Eighteen young Flemish and Dutch authors bring an artefact to life from the Slavery exhibition at the Rijksmuseum in Amsterdam. Shimanto Reza wrote a letter inspired by a map of the Bay of Bengal from around 1695.
© National Archives, The Hague / Marianne Hommersom
Lines
My dearest,
Thank you for your letter. It left me wondering whether you’d seen the document enclosed with my previous missive? It was a copy of my map, the one that will serve as a model for the Africa and Asia atlas by Mr de Graaff – a great leap forward for the Company (and your husband is helping it along). Did you see the delicate lettering? Or would you have preferred to see a water-blowing whale in the ocean and temples on land perhaps? You must understand that I am not one for frivolity. I am a businessman and I serve my country, and my maps do what maps are supposed to do. Others spend days measuring even the unnavigable little streams, their every curve and bend, as though they were secret routes to El Dorado. You will even find detailed drawings of native beasts on their maps. (But are they really maps when you can no longer make out the borders? Did you see the thick shoreline on mine?) Not to mention their private sketchbooks! Page after page filled with onion-shaped domes, shoes with upturned toes, bits of fabric pasted in, portraits with speaking mouths and exaggerated eyes with big lashes. If there is anything that speaks to me here it is not the unseemliness on land, but the nocturnal ocean – that matt black blanket that seems to cloak the world’s forgotten harvests like an eastern coastal forest. Under cover of the moon I almost wax lyrical, but the morning sun burns my words away, reminding me of the day with its frontiers and duties.

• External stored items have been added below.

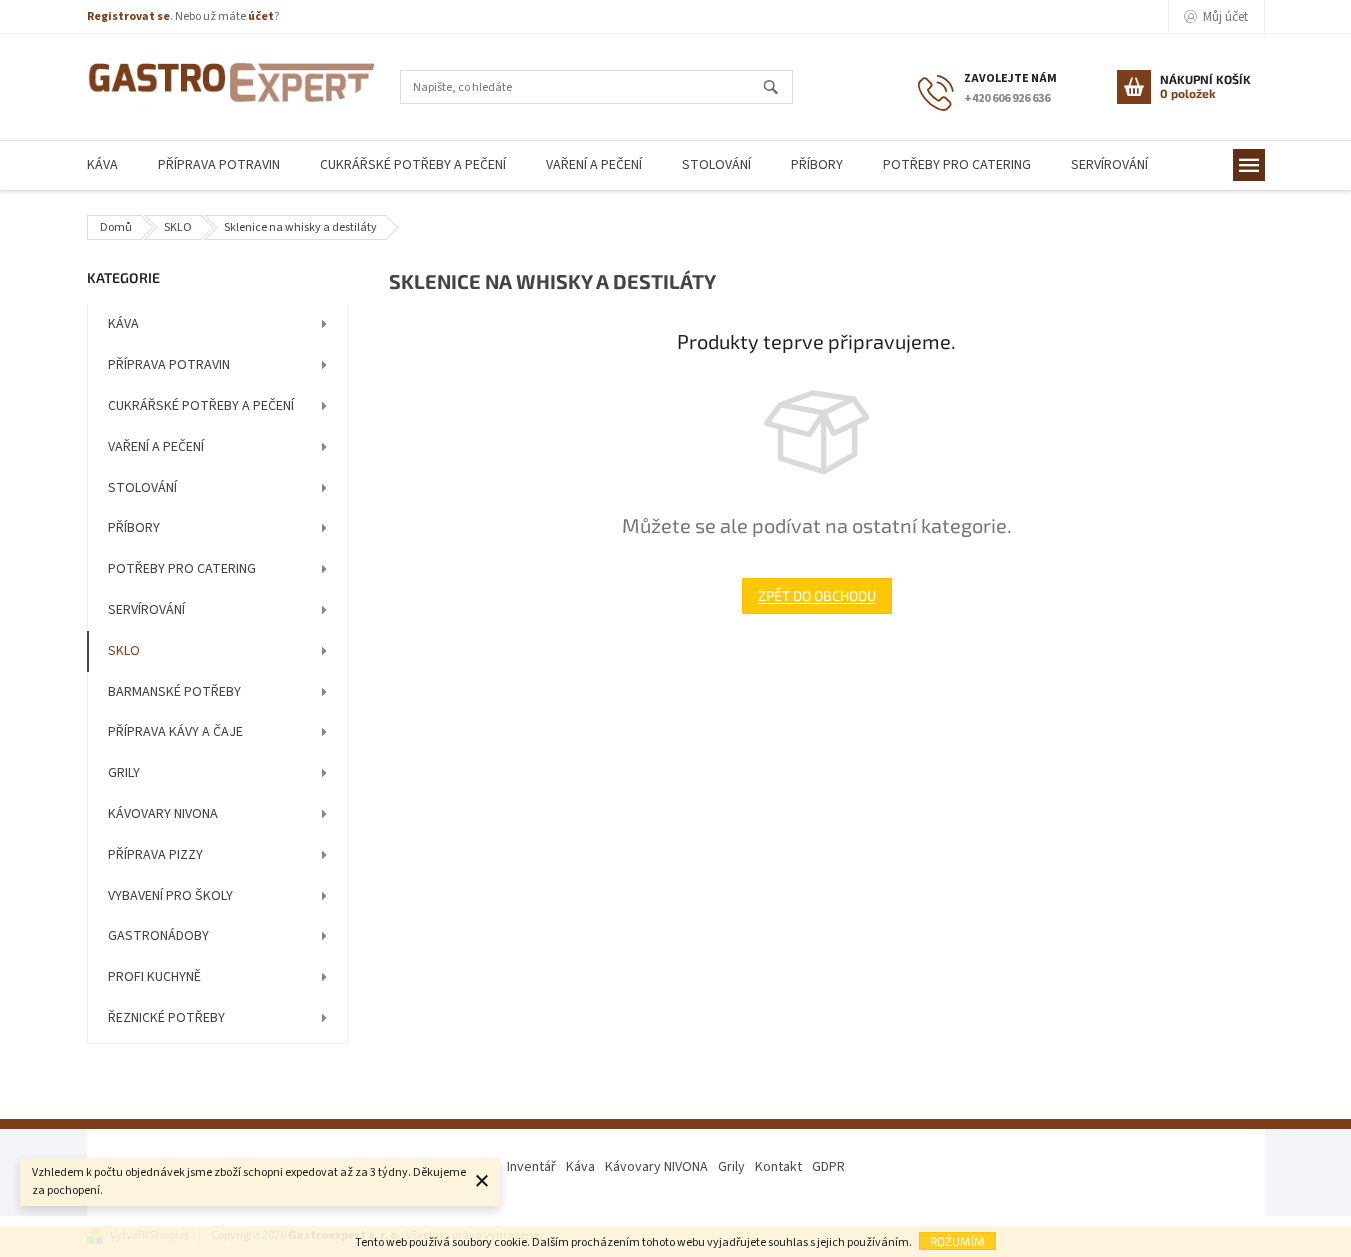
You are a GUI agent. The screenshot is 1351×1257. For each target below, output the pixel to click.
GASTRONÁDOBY (158, 936)
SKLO (124, 651)
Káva (580, 1167)
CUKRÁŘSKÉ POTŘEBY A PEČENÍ (201, 406)
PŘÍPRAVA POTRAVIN (169, 365)
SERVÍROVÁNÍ (146, 610)
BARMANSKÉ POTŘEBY (174, 692)
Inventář (531, 1167)
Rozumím (957, 1241)
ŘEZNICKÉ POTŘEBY (166, 1018)
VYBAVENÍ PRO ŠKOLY (170, 896)
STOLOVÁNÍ (142, 488)
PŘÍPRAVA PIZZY (155, 855)
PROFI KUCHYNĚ (154, 977)
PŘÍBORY (134, 528)
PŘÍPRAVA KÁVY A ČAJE (175, 732)
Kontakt (778, 1167)
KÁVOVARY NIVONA (163, 814)
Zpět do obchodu (817, 595)
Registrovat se (128, 16)
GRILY (124, 773)
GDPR (828, 1167)
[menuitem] (102, 165)
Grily (731, 1167)
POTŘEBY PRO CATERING (182, 569)
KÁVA (123, 324)
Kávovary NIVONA (656, 1167)
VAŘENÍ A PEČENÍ (156, 447)
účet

‘Duties’ is a misleading word – what it comes down to is that I do all this for you and the children, don’t ever forget that. Even when I work on my correspondence and maps in the evening, it is you I think of. ‘With that handwriting the Company will never hire you, it’s worse than your father’s spidery scribbles,’ you said to me years ago. I can summon up your voice so clearly in the silence surrounding my writing table that I almost feel the glow of our hearth on my cheek.
Oh well, maybe I do need some distraction on empty evenings. But where to find companionship in this darkness? Another Company employee joins his workers around their fire in the evening. With their hands all in one big pot, they knead slimy dough balls. And I believe I may have heard him speak to them in their own languages. He imagines that they tell him hidden truths when he comes and sits by their stove, as if they would forget that in the morning he will be enforcing discipline again. Where does it end when we lose sight of those boundaries? If I think about it too long, I lose my bearings and have to remind myself why I am doing all this – for you, at home, far away! How delightful to picture you sitting around my map together, by the light of the hearth, speaking of my courage. It gives me the strength to do my duty again tomorrow with unswerving rectitude.
Loving regards,
Your husband
This text was written during a residency at Flemish-Dutch cultural organisation Huis deBuren in association with the Biermans-Lapôtre Foundation.